# Exercise details:
Find every line in the records that holds the string "list". Copy each one.

Source information Block Start

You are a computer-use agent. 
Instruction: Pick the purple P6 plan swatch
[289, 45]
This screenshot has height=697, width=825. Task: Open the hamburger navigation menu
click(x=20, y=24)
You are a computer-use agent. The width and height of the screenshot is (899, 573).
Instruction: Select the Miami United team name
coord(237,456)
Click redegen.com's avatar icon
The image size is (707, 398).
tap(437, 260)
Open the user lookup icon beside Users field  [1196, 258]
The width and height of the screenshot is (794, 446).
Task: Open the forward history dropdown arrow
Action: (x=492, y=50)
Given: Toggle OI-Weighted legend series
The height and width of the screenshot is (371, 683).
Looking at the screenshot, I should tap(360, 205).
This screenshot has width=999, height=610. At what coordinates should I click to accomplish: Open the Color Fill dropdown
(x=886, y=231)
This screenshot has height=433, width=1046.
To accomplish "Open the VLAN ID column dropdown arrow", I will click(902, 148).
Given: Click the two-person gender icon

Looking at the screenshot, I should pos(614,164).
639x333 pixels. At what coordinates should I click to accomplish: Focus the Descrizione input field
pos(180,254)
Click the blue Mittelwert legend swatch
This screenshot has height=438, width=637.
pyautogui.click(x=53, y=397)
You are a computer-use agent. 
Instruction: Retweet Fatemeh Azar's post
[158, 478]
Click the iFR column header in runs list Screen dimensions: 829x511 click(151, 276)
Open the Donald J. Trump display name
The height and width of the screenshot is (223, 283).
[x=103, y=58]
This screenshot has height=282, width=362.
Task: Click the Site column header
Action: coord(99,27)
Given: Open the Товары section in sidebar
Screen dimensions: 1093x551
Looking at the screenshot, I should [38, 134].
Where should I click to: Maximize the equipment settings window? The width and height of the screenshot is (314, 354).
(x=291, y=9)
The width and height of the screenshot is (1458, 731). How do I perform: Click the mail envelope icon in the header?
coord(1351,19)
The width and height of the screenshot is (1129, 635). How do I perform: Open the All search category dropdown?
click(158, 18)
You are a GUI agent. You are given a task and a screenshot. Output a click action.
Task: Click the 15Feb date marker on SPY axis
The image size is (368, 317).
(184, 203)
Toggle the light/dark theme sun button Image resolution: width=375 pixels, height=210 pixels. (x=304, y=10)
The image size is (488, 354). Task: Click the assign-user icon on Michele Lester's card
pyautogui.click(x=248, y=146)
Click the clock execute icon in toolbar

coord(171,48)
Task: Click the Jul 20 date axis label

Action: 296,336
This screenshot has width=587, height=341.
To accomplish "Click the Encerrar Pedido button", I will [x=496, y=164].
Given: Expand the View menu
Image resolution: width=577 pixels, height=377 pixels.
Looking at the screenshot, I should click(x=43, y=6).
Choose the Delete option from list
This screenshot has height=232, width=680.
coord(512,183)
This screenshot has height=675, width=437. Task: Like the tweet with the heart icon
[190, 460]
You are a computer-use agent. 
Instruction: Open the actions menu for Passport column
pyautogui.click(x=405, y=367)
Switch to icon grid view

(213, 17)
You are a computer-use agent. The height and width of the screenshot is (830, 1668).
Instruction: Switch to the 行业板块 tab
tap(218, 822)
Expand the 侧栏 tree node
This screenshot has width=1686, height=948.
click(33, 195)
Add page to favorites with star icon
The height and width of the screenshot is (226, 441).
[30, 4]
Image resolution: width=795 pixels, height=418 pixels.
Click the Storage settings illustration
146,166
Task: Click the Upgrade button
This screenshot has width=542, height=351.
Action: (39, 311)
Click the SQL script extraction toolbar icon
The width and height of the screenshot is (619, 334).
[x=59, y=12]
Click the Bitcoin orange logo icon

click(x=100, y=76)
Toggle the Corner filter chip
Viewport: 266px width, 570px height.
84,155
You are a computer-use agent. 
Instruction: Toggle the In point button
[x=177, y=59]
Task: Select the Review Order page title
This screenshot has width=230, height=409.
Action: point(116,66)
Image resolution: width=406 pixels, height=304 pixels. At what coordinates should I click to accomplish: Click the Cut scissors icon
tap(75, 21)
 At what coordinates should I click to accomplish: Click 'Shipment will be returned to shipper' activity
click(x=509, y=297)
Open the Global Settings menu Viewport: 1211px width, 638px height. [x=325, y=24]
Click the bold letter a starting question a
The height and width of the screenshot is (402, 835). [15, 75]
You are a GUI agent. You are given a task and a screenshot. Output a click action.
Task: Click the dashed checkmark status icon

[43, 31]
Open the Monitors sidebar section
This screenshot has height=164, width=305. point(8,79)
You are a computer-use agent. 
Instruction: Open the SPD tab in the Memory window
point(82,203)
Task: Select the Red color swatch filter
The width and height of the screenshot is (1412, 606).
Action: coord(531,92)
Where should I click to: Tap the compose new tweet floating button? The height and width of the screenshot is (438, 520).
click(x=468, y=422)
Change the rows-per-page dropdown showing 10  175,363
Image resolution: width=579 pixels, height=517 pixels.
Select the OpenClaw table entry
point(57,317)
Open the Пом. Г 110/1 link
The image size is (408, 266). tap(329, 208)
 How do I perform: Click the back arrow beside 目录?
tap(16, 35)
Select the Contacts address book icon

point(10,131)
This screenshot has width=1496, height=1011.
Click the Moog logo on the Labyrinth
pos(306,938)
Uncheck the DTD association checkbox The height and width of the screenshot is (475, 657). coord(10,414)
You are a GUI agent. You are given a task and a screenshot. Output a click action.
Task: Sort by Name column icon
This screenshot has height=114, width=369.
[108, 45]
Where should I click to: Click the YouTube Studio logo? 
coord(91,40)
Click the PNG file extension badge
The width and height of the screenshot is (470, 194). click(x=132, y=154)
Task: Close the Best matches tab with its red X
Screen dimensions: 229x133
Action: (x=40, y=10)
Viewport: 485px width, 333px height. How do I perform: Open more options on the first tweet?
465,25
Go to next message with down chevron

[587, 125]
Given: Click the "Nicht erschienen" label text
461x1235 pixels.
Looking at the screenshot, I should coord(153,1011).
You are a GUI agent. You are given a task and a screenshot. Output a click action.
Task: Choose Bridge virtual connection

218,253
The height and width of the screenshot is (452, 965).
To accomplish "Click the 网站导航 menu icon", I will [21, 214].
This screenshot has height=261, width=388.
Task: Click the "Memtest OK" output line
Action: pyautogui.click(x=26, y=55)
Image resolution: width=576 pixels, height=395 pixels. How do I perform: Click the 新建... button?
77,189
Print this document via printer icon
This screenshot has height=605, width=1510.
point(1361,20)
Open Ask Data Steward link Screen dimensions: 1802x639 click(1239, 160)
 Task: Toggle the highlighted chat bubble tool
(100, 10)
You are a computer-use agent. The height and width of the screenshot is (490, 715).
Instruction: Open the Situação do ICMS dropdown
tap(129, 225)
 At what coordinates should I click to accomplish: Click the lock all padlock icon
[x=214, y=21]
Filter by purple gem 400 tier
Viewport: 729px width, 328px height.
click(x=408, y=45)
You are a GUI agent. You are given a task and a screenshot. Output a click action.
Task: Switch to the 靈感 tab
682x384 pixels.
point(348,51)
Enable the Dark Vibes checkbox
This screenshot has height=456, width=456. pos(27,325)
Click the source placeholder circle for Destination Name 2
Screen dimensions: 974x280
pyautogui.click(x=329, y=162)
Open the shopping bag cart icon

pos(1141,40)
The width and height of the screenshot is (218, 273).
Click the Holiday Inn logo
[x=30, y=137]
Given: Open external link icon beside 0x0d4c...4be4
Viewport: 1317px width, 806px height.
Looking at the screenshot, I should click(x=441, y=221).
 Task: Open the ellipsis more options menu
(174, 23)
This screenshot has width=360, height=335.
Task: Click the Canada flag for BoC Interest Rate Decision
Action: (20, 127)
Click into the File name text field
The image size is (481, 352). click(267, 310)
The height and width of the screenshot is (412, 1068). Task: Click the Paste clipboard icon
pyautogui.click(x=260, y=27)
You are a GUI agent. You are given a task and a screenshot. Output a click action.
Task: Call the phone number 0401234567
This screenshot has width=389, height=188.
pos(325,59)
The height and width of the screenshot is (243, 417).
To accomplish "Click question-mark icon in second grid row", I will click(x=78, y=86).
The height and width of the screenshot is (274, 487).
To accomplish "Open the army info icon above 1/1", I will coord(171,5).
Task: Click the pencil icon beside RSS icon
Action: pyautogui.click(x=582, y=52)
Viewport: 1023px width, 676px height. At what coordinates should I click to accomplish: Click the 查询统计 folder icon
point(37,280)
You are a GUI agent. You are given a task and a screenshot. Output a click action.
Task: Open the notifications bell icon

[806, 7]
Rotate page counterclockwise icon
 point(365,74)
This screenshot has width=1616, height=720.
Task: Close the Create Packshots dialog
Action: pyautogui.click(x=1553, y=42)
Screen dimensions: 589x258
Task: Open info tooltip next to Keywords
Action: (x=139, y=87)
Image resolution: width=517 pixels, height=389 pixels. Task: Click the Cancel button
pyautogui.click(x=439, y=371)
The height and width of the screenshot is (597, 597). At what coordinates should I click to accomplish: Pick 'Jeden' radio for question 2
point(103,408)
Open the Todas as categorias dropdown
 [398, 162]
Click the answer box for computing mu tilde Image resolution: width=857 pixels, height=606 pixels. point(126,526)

Source information Block End

# Result of the task:
Click the iFR column header in runs list Screen dimensions: 829x511 click(151, 276)
Choose the Delete option from list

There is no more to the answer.